No bones about it: How are shells and skeletons formed from crystals?
January 26, 2013
An interactive session led by Dr. Patricia Dove
C.P. Miles Professor of Science in the Department of Geosciences at Virginia Tech. Head of the Biogeochemistry of Earth Processes research group within the Department of Geosciences, which is part of the College of Science. Member of the National Academy of Sciences and Fellow of the American Geophysical Union, Geochemical Society, European Union of Geochemists, and Mineralogical Society of America.
From beautiful snowflakes to diamonds, crystals are everywhere. Crystals also make up the hard tissues of animals that we know as bones, teeth and shells. We call these ‘biominerals’. In this presentation, I will be talking about the many kinds of biominerals that animals (and plants!) make to serve an amazing variety of purposes. The best known biominerals are our bones that enable us to stand and move around. But did you know that biominerals can also become structures that filter light and food? Act as sensors for sight and shadows? Provide a compass?
We will also talk about fossils and how what they tell us about how animals and plants have made biominerals for more than 500 million years. Geobiologists work as modern-day detectives to study evidence from these fossils to learn how their sizes and shapes have changed through ice ages, meteor impacts, and volcanic eruptions.
Most of our discussion, however, will be about crystals. We will see videos of actual crystals growing from atoms and talk about how they are shaped into beautiful patterns.
Dr.
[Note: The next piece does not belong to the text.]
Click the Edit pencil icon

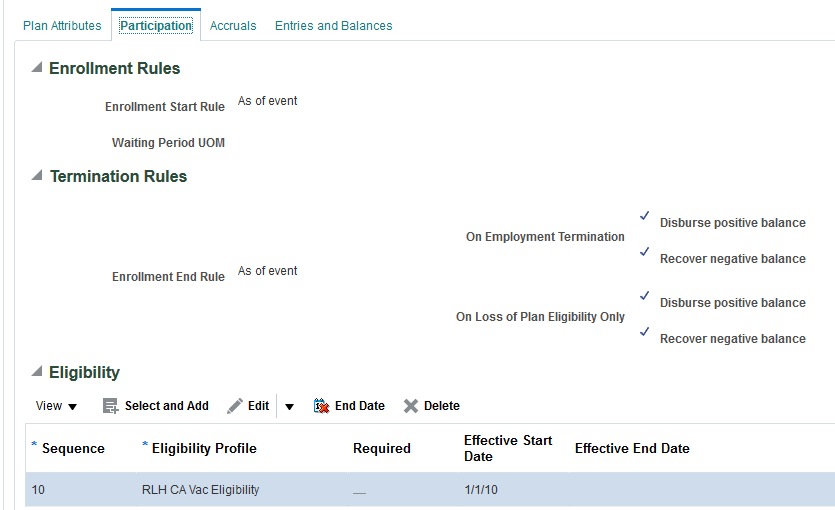pyautogui.click(x=235, y=406)
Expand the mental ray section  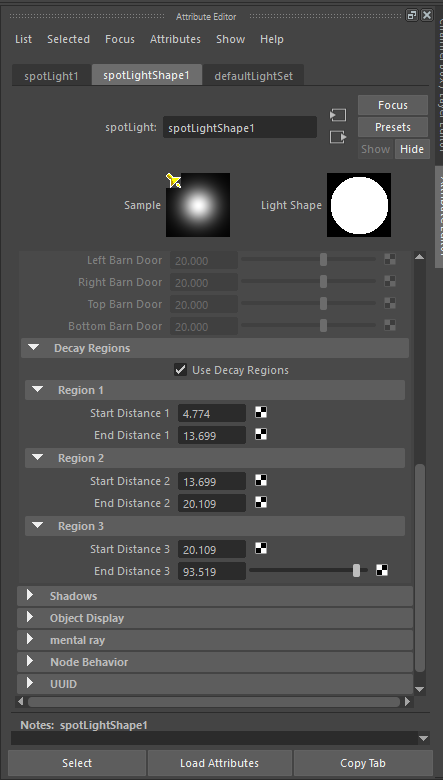click(x=30, y=639)
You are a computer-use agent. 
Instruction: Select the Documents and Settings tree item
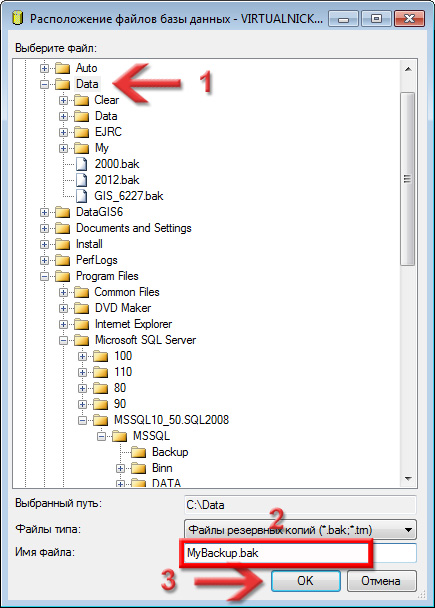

Patricia Dove is the C.P. Miles Professor of Science in the Department of Geosciences at Virginia Tech. She heads the Biogeochemistry of Earth Processes research group within the Department of Geosciences, which is part of the College of Science. She and her students conduct careful experiments to shed new light on the chemical processes that enable organisms to develop skeletons. Dr. Dove is a member of the National Academy of Sciences and Fellow of the American Geophysical Union, Geochemical Society, European Union of Geochemists, and Mineralogical Society of America. Her publications have been cited more than 3,500 times, and her research group has received two Best University Research Awards from the U.S. Department of Energy.
January 26, 2013 - Hands-On Exhibits
After the interactive session the students will be escorted by their parents to have lunch and then to the hands-on portion of the event. There the students will enjoy the experience of interacting with various exhibits from the Virginia Tech community.